== EXCERPTED DATA

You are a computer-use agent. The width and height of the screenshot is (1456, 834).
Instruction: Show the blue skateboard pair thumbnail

====
== EXCERPTED DATA

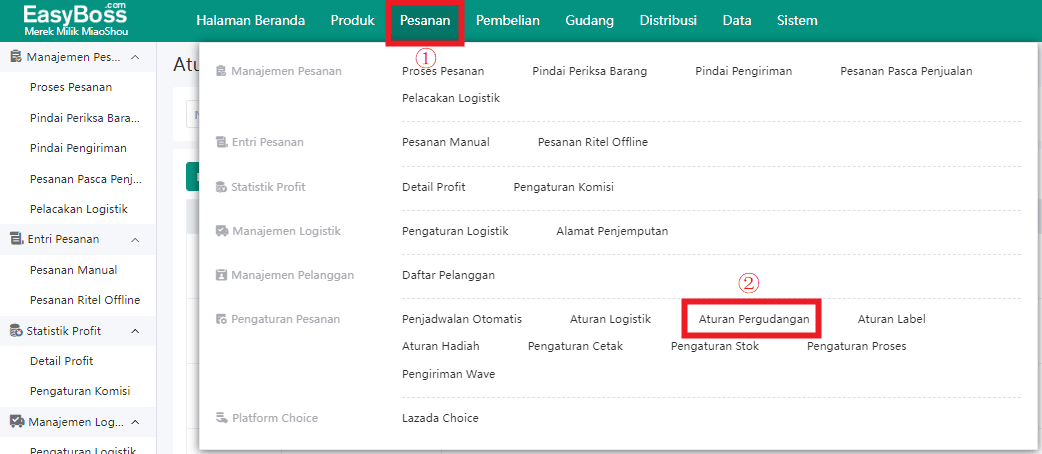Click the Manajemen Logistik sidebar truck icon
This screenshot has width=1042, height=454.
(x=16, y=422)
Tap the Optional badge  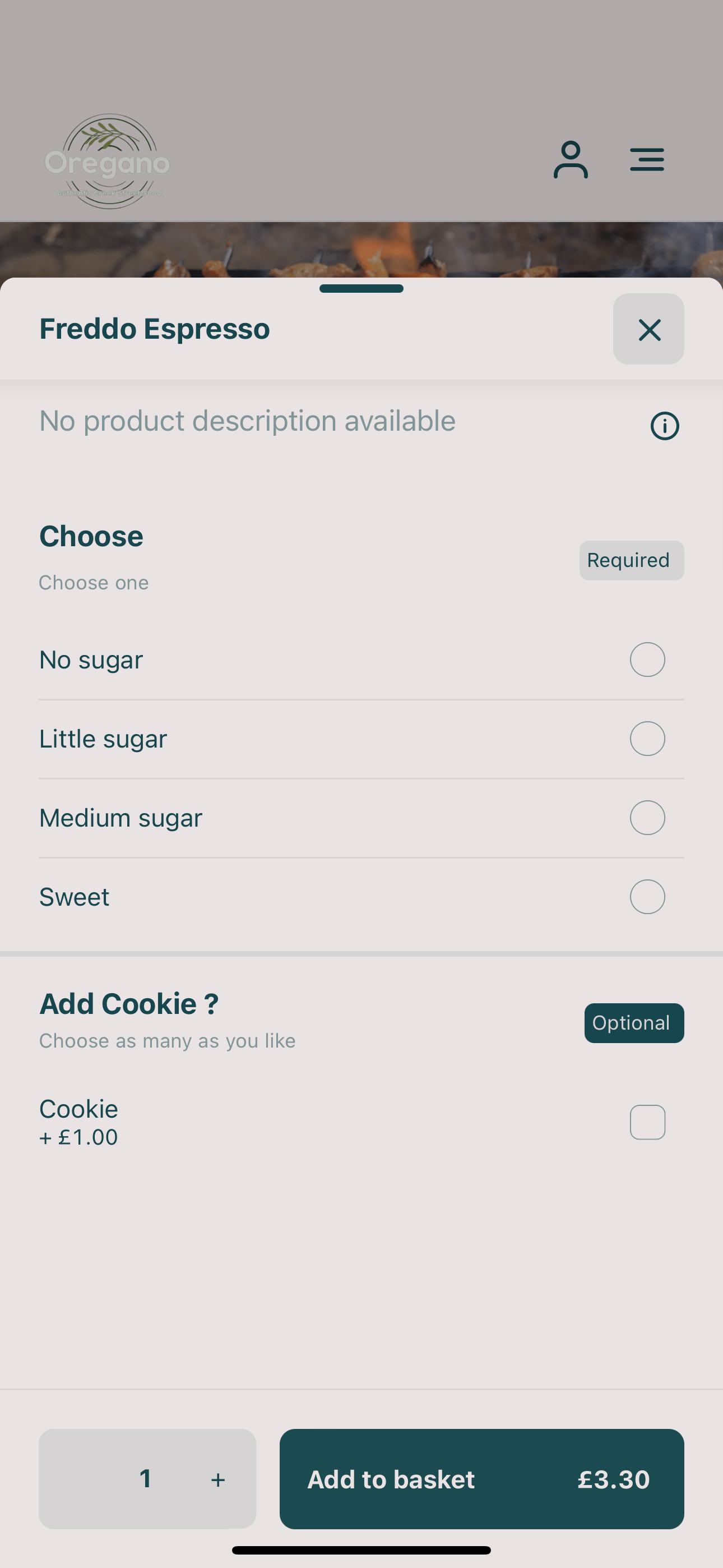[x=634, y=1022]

====

▸ WORK TASK: Beginning with the line that has "You are a computer-use" and ending with the line that has "Instruction: Show the", set down the lines above exactly and include no others.

▸ SOLUTION:
You are a computer-use agent. The width and height of the screenshot is (1456, 834).
Instruction: Show the blue skateboard pair thumbnail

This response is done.